Task details —
The records below must be repeated exactly, but without their pictures.

Exercise material —
********

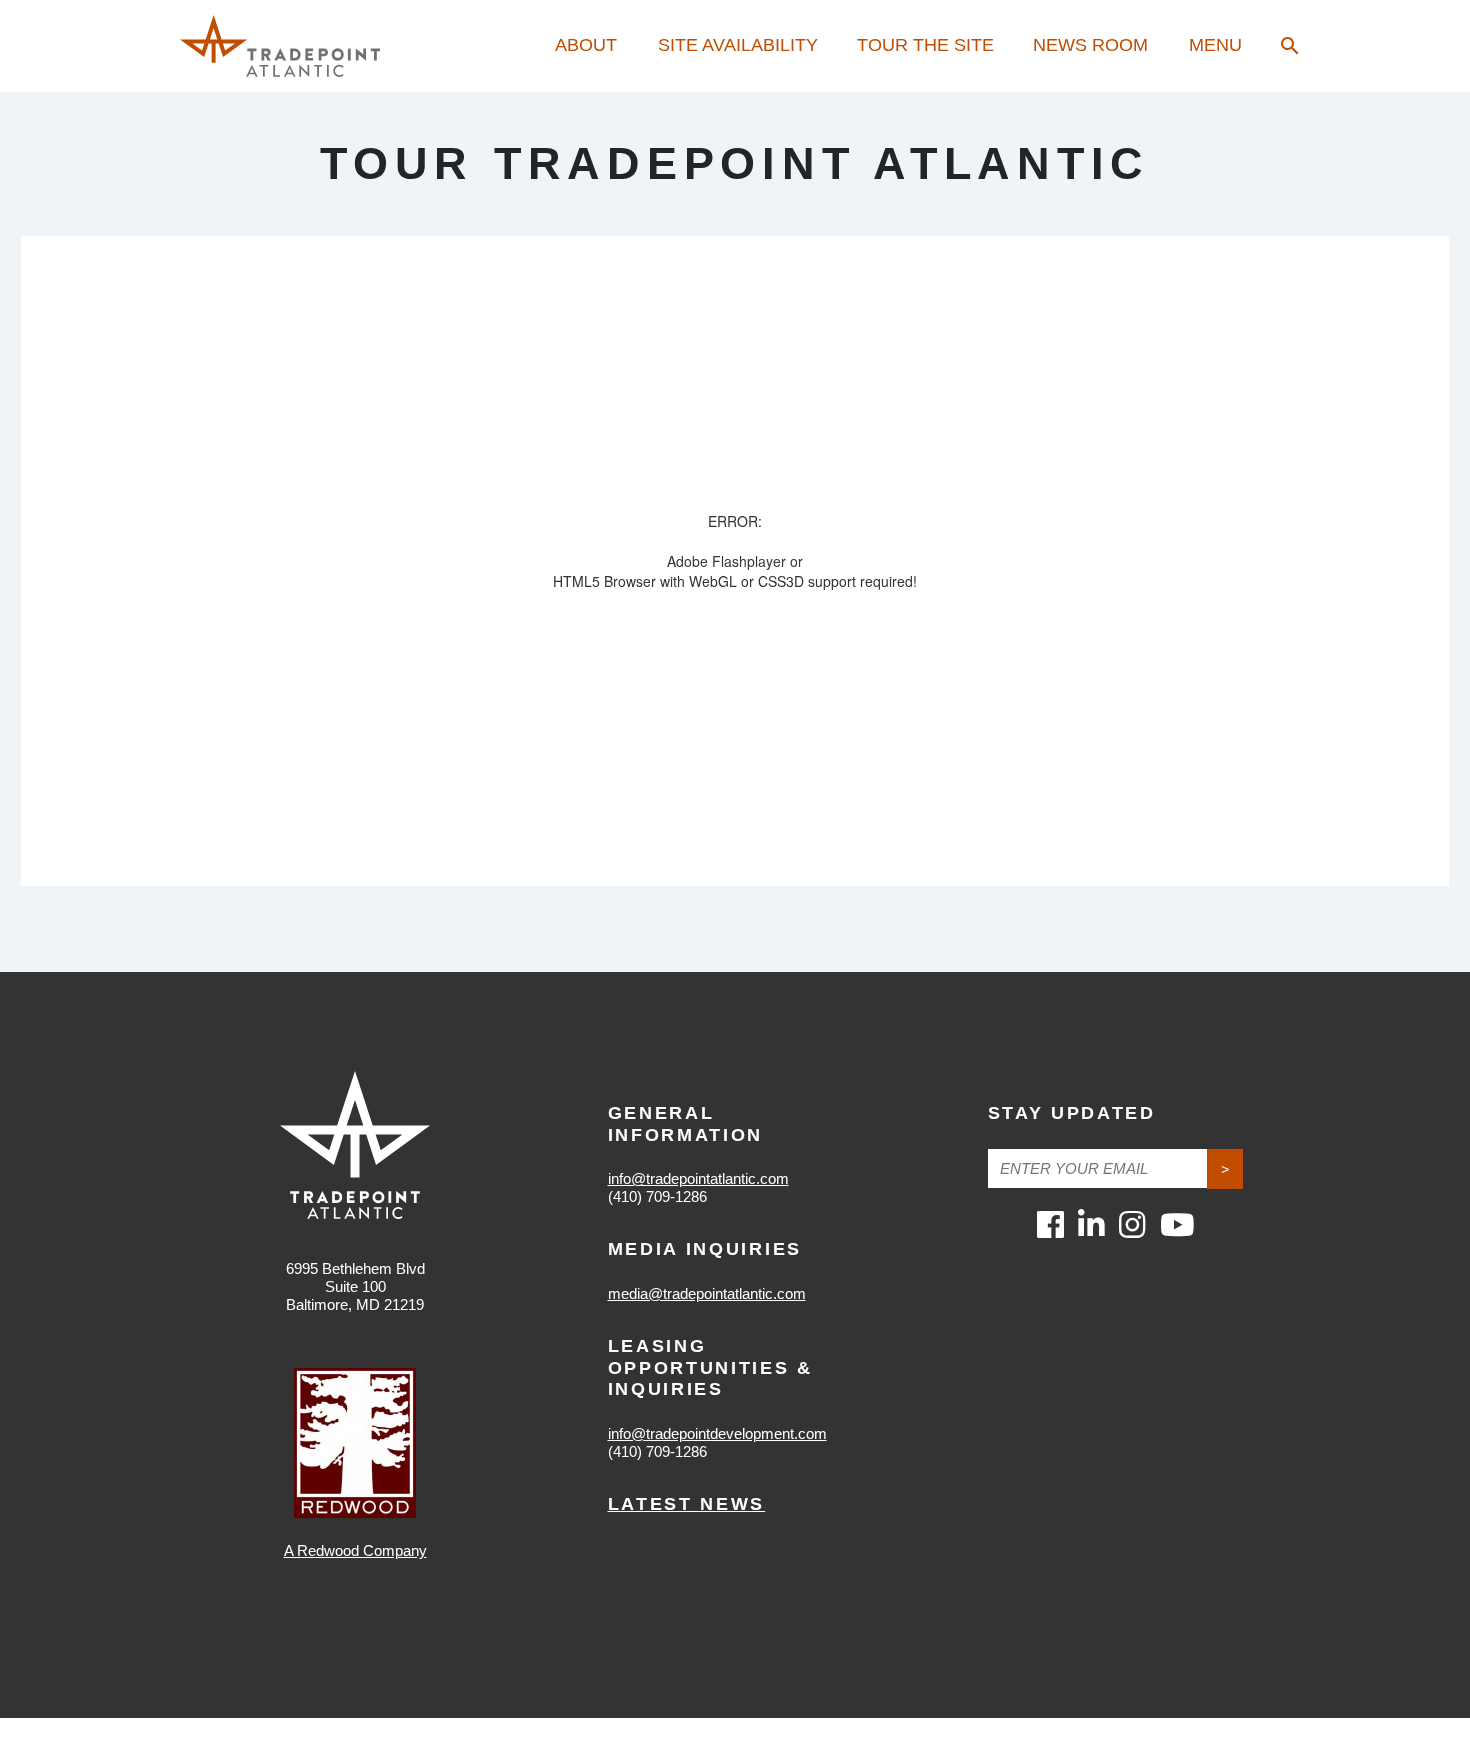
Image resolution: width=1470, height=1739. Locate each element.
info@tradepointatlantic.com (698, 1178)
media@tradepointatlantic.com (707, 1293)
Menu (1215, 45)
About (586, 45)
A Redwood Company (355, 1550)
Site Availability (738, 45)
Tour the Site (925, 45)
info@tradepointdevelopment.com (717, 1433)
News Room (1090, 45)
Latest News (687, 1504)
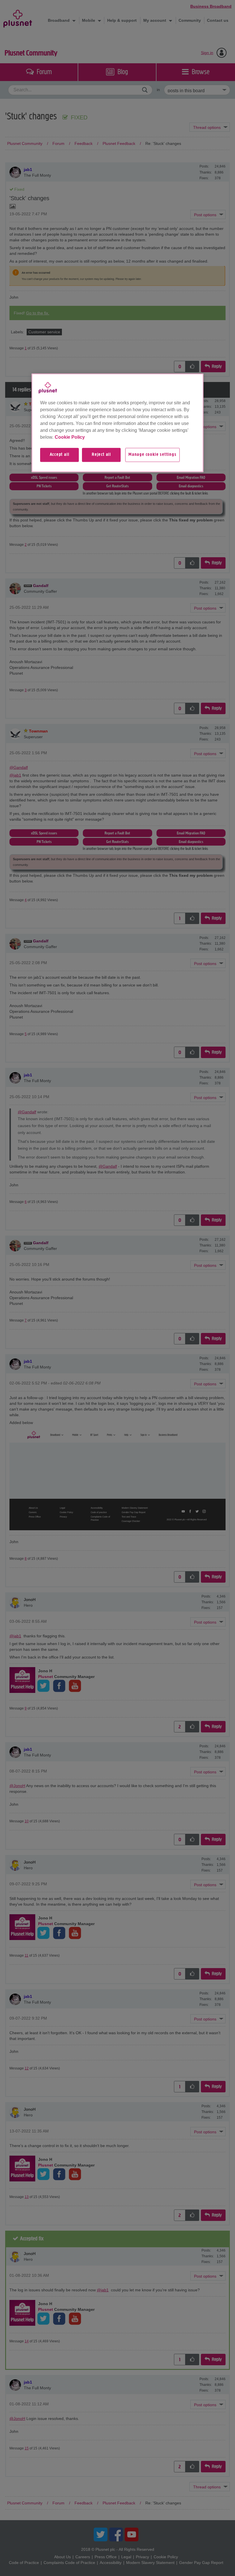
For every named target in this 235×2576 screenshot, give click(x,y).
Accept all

********

Solution to this problem —
Image resolution: width=1470, height=1739. Locate each element.
info@tradepointatlantic.com (698, 1178)
media@tradepointatlantic.com (707, 1293)
Menu (1215, 45)
About (586, 45)
A Redwood Company (355, 1550)
Site Availability (738, 45)
Tour the Site (925, 45)
info@tradepointdevelopment.com (717, 1433)
News Room (1090, 45)
Latest News (687, 1504)
For every named target in this 235×2576 screenshot, give click(x,y).
Accept all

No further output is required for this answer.